BNS is a rare form of WM in which malignant lymphoplasmacytic cells invade the CNS. The clinical presentation encompasses a broad range of neurologic symptoms. The most commonly reported are balance and gait abnormalities, cranial nerve palsies, limb motor deficits, and altered mental status [4-6]. Other presentations include peripheral neuropathy and other sensory deficits, headache, and, in the case of tumoral lesions, seizures, and focal neurologic deficits. The CNS involvement is usually diffuse (74%-93% of cases) [6], with infiltration of the leptomeninges, periventricular white matter, and/or spinal cord. In a minority of cases, such as ours, BNS may present as a single mass [7].

There are currently no standardized diagnostic or management guidelines for BNS. Most data come from single patient cases or retrospective case series. In 2017, the 8th International Workshop on WM proposed practical guidelines for diagnosing and treating BNS. For diagnosis, the consortium recommended histologic evidence of LPL on CNS biopsy, or molecular and cytologic evidence on CSF analysis [5]. Imaging is an important corroborative study but is not diagnostic in isolation. Roughly 80% of BNS cases show MRI abnormalities, most commonly leptomeningeal enhancement in the brain and spinal cord [4-6]. However, there is no pathognomonic finding, and a normal MRI does not exclude the diagnosis [5].

Discovering the MYD88L265P in our patient’s biopsy sample was the first clue that his disease was not a routine CNS lymphoma [8]. Indeed, the MYD88L265P has been found in >90% of cases of WM8. However, false-positives can occur, such as if the CNS sample were contaminated with peripheral blood. The MYD88L265P mutation is also present in a significant minority of diffuse large B-cell lymphomas [9]. Thus, the presence of the MYD88L265P mutation in CSF is sensitive but not specific for BNS. Nonetheless, the discovery of this mutation in a patient does warrant a careful evaluation for WM.
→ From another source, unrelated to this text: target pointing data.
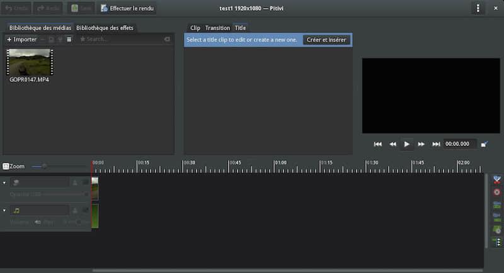Collapse the audio layer controls

(x=5, y=210)
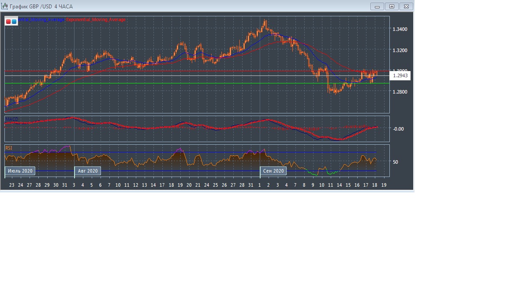
Task: Click the 1.3400 price axis level
Action: tap(400, 30)
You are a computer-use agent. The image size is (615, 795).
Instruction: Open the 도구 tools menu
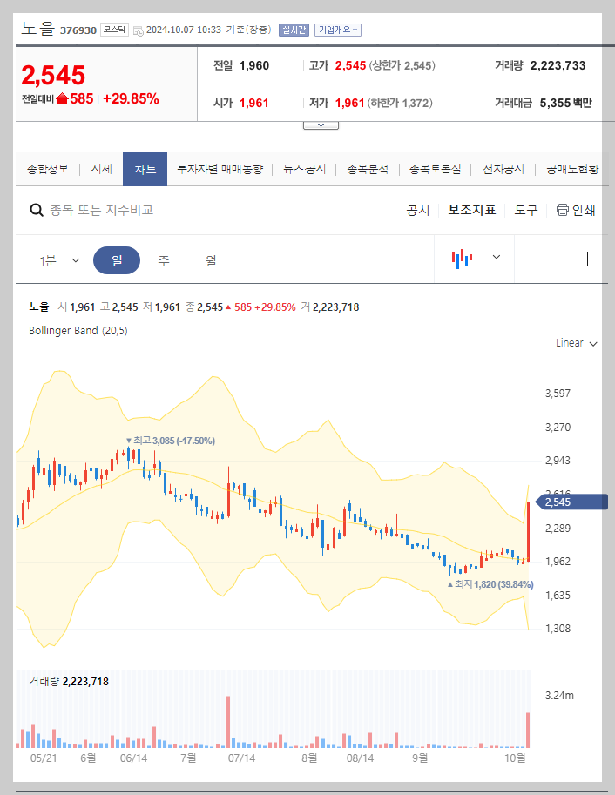coord(525,210)
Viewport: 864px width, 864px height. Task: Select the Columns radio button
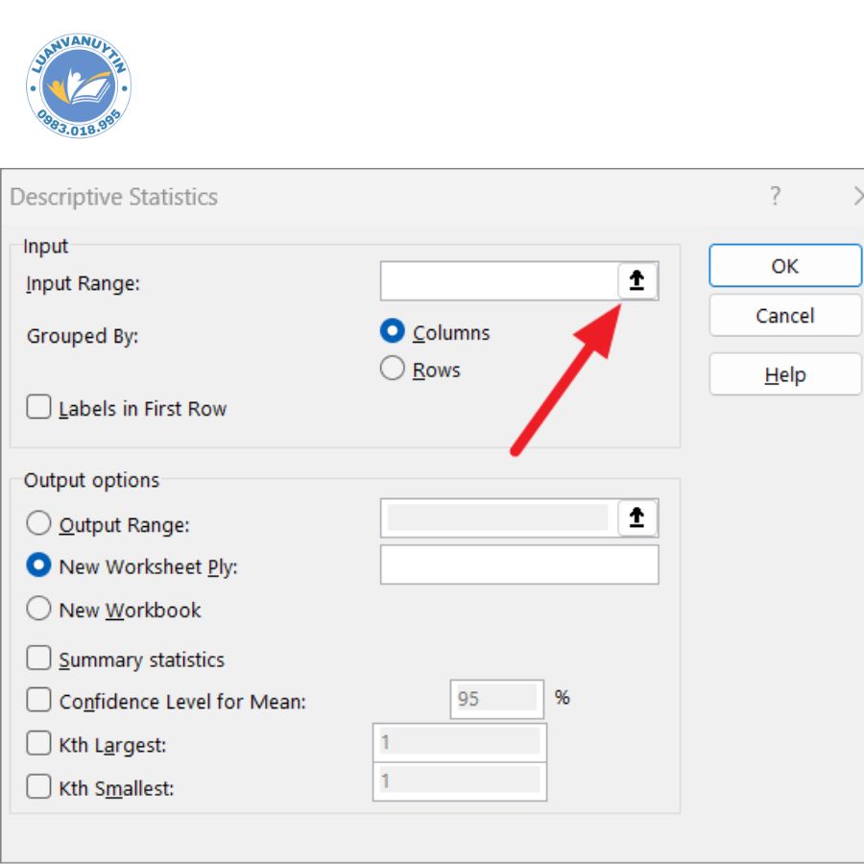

There is not yet sufficient evidence to recommend one specific first-line treatment for BNS. High-dose methotrexate or cytarabine, purine analogues, and bendamustine have all shown efficacy [5]. Rituximab is a popular adjunctive immunotherapy, although there is conflicting evidence about both its efficacy [4-6] and CNS penetration [10]. The Bruton tyrosine kinase (BTK) inhibitor ibrutinib has become a popular choice among practitioners. In a study of 28 BNS patients treated with ibrutinib, 85% showed symptomatic improvement [11]. Interestingly, although one case report describes a patient with BNS refractory to methotrexate and rituximab who responded avidly to ibrutinib [12], our patient followed the opposite sequence. His initial response to ibrutinib eventually gave way to disease relapse, which has since been under control with methotrexate and rituximab. This suggests that it is reasonable to switch to another regimen in the case of nonresponse or relapse. Second-generation BTK inhibitors have demonstrated safety and efficacy for WM patients [13-14] and may prove useful in treating BNS as well. Finally, autologous stem cell transplant has achieved remarkable results in a small case series, where 11/14 patients with BNS showed disease response and 10/14 remained in remission at three years [15]. The prognosis of BNS remains unclear; a 34-patient series estimated three-year survival at 59% [4], whereas a 44-patient series estimated five-year survival at 71% [6].

Conclusions

Although rare, BNS is likely underdiagnosed. Its nonspecific neurologic symptoms may mimic the hyperviscosity syndrome and peripheral neuropathy seen in conventional WM. However, new, persistent, and asymmetric symptoms are atypical of WM alone and should raise suspicion for BNS. Clinicians must remain vigilant, as BNS may be the only sign of WM progression in a patient well-controlled on treatment. Furthermore, as in our patient, up to one-third of cases of BNS cases can present as the initial manifestation of WM.

Radiologic features and the MYD88L265P mutation are important clues pointing toward BNS, but definitive diagnosis requires CNS biopsy or cerebrospinal fluid (CSF) analysis. There remains no gold-standard treatment regimen for BNS. Due to its rarity, a randomized controlled trial is likely not feasible. Therefore, a high-quality meta-analysis of existing reports will be valuable to determine the optimal treatment.